Adam seizes fistfuls of flour and chocolate-splattered chopsticks that were used as substitute beaters; I arm myself with an array of walnuts and brandish forgotten eggshells. The kitchen derails after that. Months later, my mother will stare disbelievingly at the drizzled remnants of stray chocolate, encrusted onto the wired rim of our lamplight. When the oven’s timer finally pauses our impromptu war, both of our shirts are crumpled and smeared.

There are, however, more than enough cookies to package sleeves for both our teachers.

So Adam picks up a remaining cookie, inspecting it. His eyes are calculating – maybe he’s working out the carbs from the flour, the sum of saturated fat from cups of butter and chocolate.

Instead, he snags a wolfish bite. A grin reveals chocolate swaddling his glistening-white teeth. Before I know it, I’m reaching over, fingers wrapping around a cookie’s still-hot surface.

It’s sweet, so sweet. The M&M shells melt into chocolate membranes; the cracking dough of the cookie sears my mouth, burning the roof to a layer of peeling skin. Adam laughs.

My hand’s reaching out for another before I realize it.


Next Tuesday finds me walking into the girls’ locker room, a week and a half before they race at State. I’m bedecked with cookies, and I hand a sleeve to the coaches before steeling myself for the group of girls in the locker uniform, each armed in a sleek ensemble of Under Armour thermals and Lululemon leggings.

One of them mentions workout, a set of 800 reps. For a heartbeat, my muscles tighten with anticipatory tension – then I remember I am no longer a runner. Just a dropout, with a gluttonous assortment of cookies.

I press my tongue to the roof of my mouth, catch its flap of loose flesh, undone like the hinge of a broken door. I remember Adam’s grin. A runner turns, and I tell myself not to think of my bum leg, but of Adam’s lesson, instead, on how limits don’t constitute people. That, perhaps, the extent to which it takes to destroy somebody isn’t a precise measurement of all that that person is.

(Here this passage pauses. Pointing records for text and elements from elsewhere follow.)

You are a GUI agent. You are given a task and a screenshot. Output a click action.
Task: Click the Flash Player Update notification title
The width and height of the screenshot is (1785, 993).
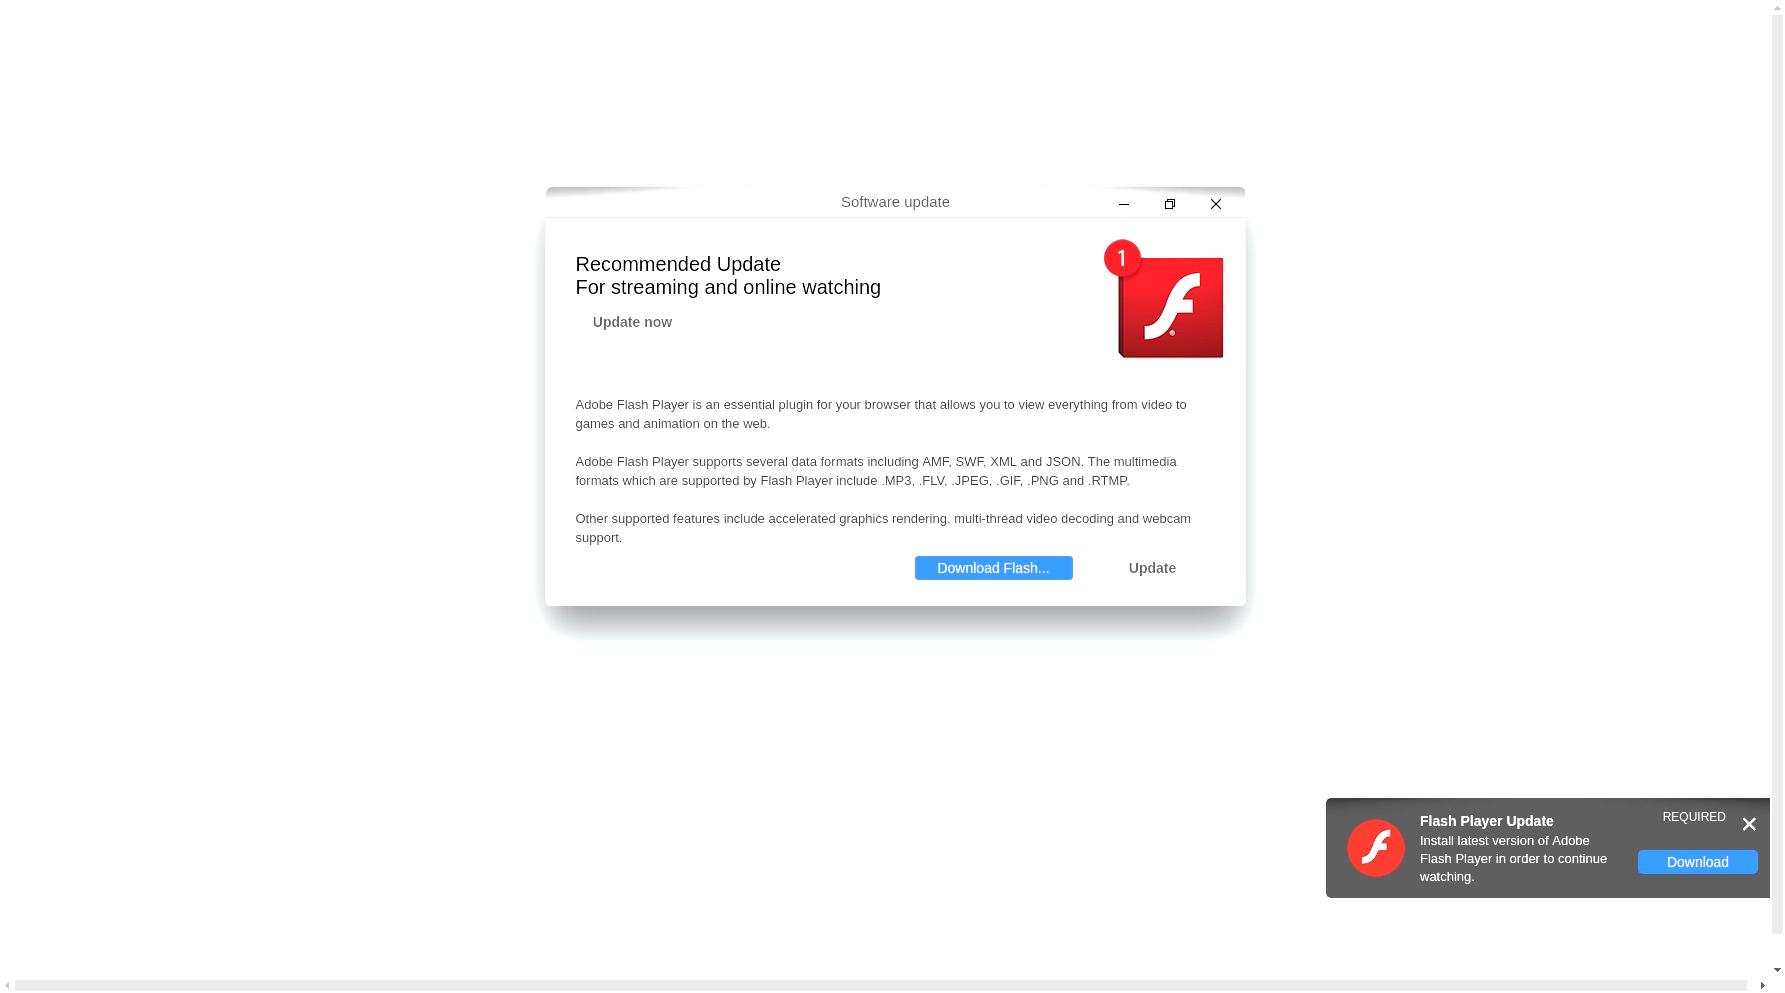click(x=1486, y=821)
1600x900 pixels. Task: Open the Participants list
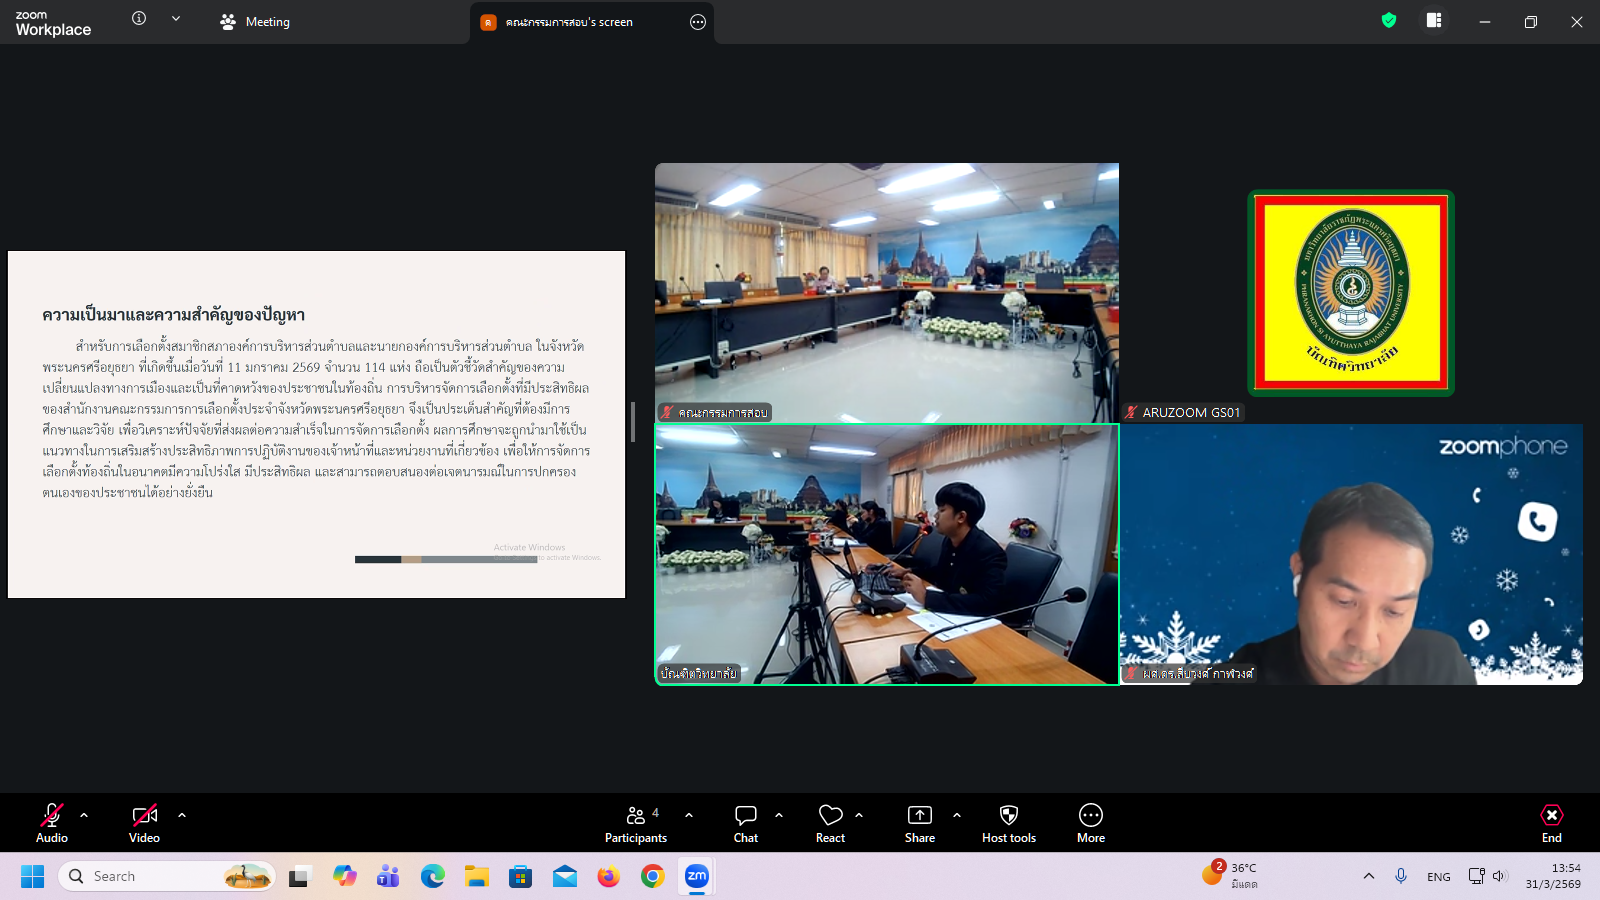point(636,823)
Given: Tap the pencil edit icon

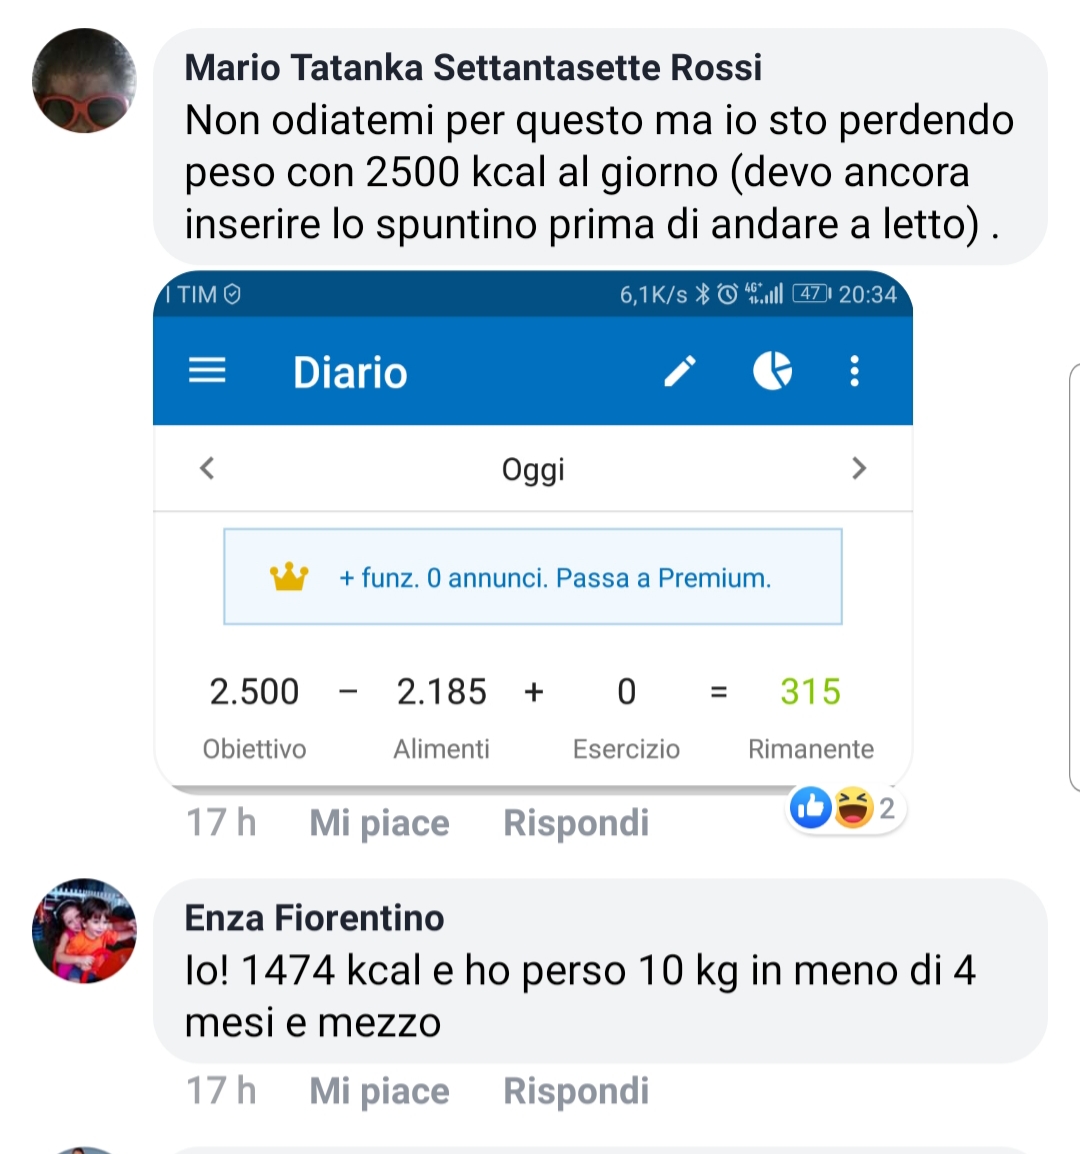Looking at the screenshot, I should click(680, 371).
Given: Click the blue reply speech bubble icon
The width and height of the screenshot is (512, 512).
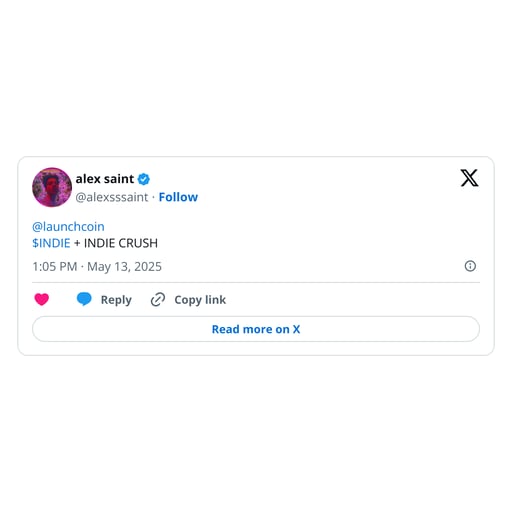Looking at the screenshot, I should 84,299.
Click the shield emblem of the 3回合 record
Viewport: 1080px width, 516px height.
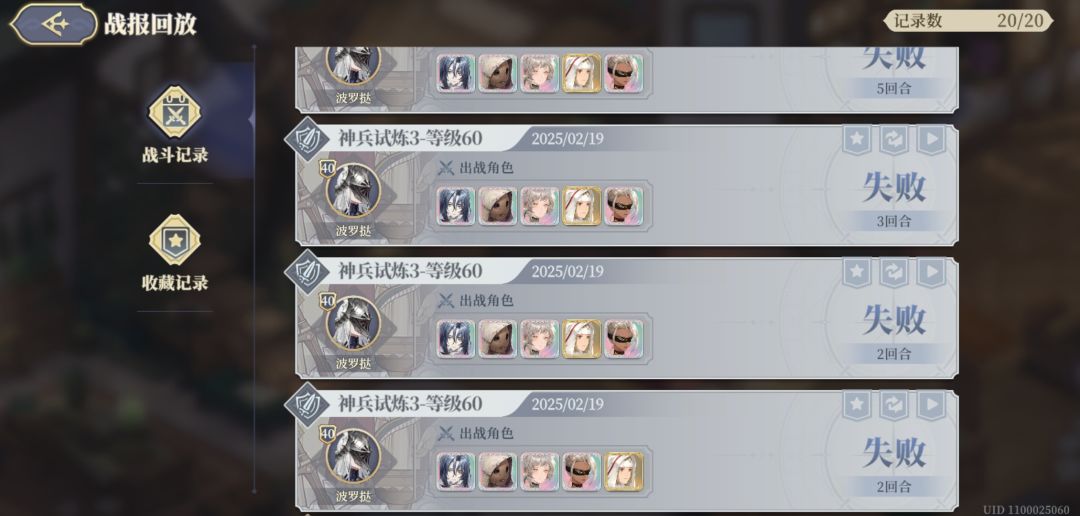tap(307, 138)
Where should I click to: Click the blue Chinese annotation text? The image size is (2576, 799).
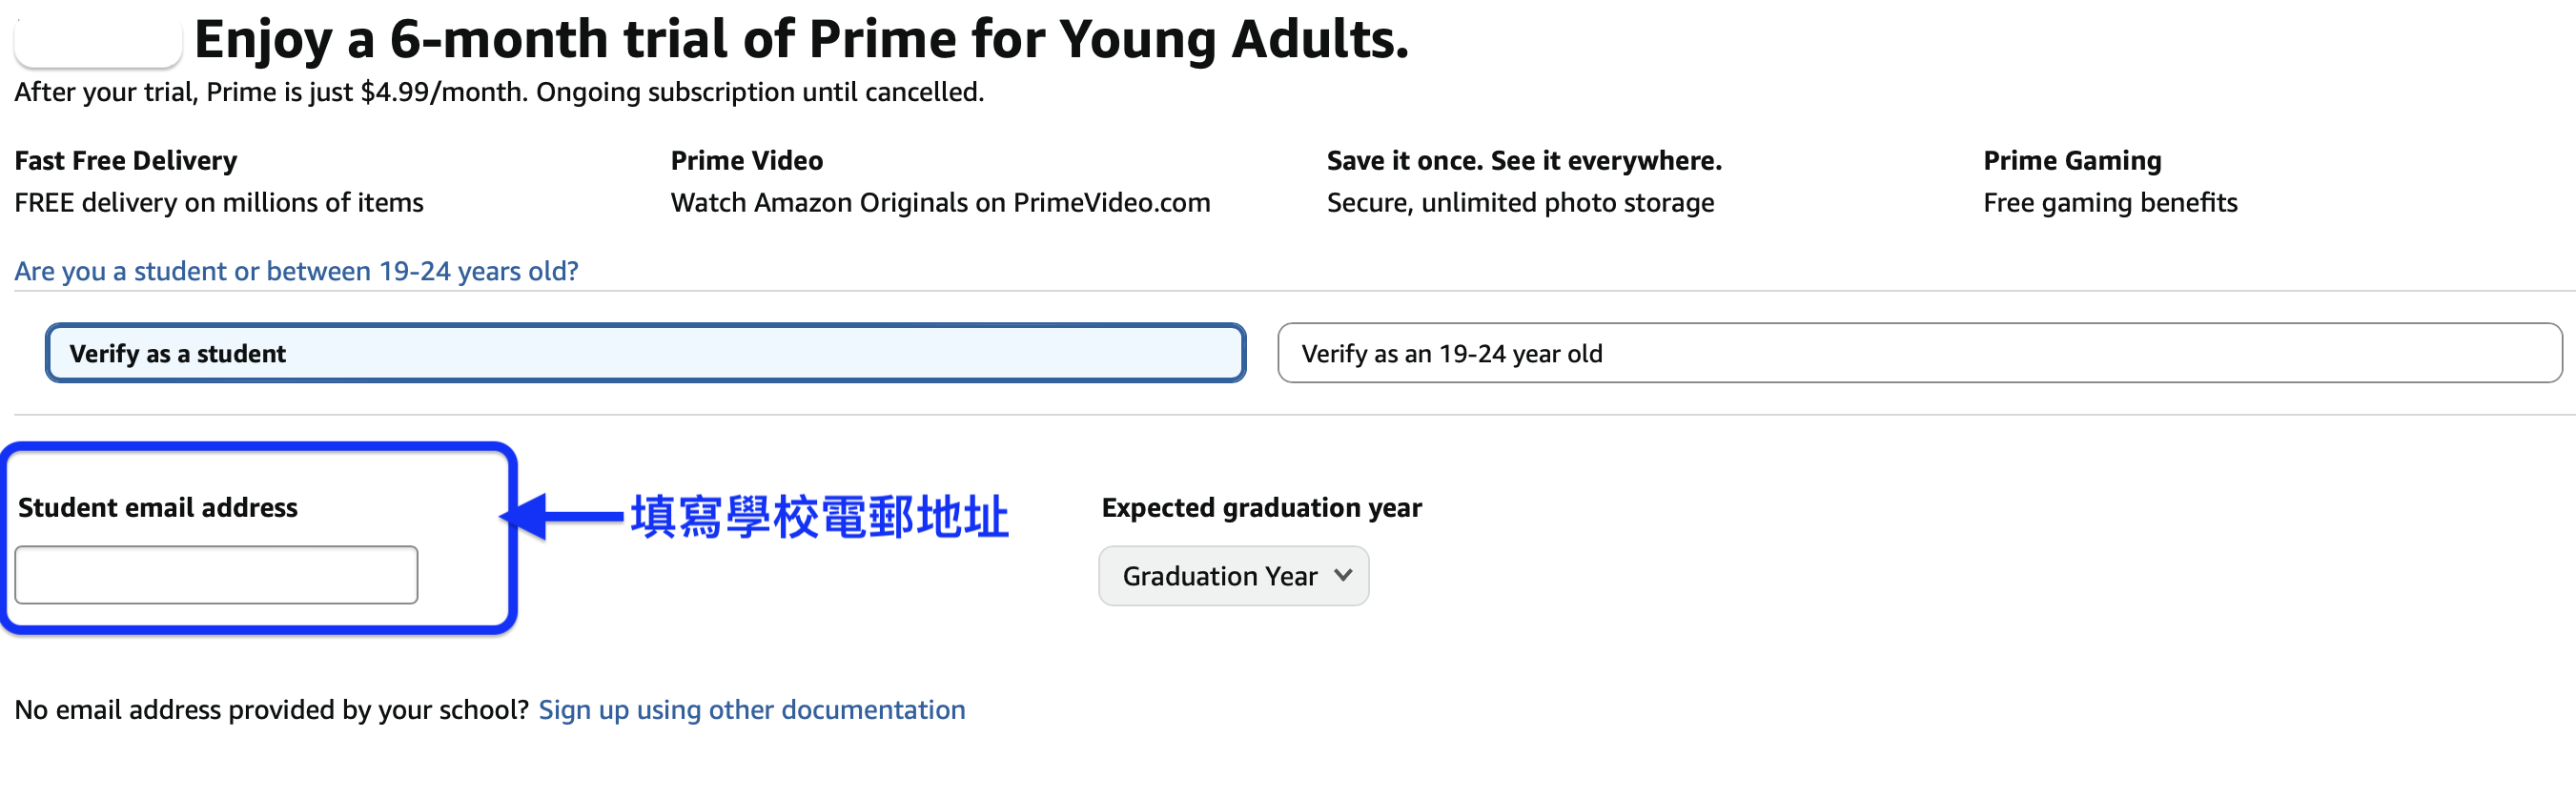tap(819, 517)
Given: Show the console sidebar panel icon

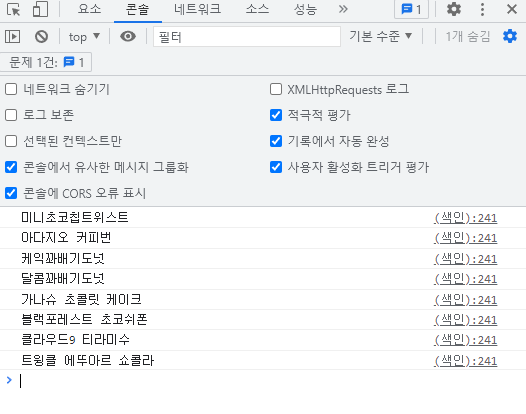Looking at the screenshot, I should 13,36.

I inhale. Peel the Tupperware lid unceremoniously from its plastic container. The smell immediately wafts through the air – chocolate, caramel, condensed sugar. I shove the cookies at the team like an offering, mumbling something about not eating too many before the big race.

The arising mess of excited chatter, interlocked hands, and tight ponytails generates a brief, familiar pang. But then one of them smiles, thanks me. Briefly, I think I can understand why Adam insists on giving gifts to all of his teachers. There’s something about the smile aimed my way that make me feel like I’ve re-compensated – but something about the effusiveness of it all simultaneously makes me think I don’t have to track a pattern of give-and-take anyway.

The team passes the Tupperware container through their forest of bony fingers, protruding wrists, and trim black watches, their thank yous forming a warbling chorus in the air. It’s kind of ridiculous that something as simple as cookies could make them smile this brightly, that the look on their faces could make me feel this happy. That it could produce, inexplicably, a feeling that makes me proud to say I have felt it.

For a moment, I think maybe self-worth can come without pain.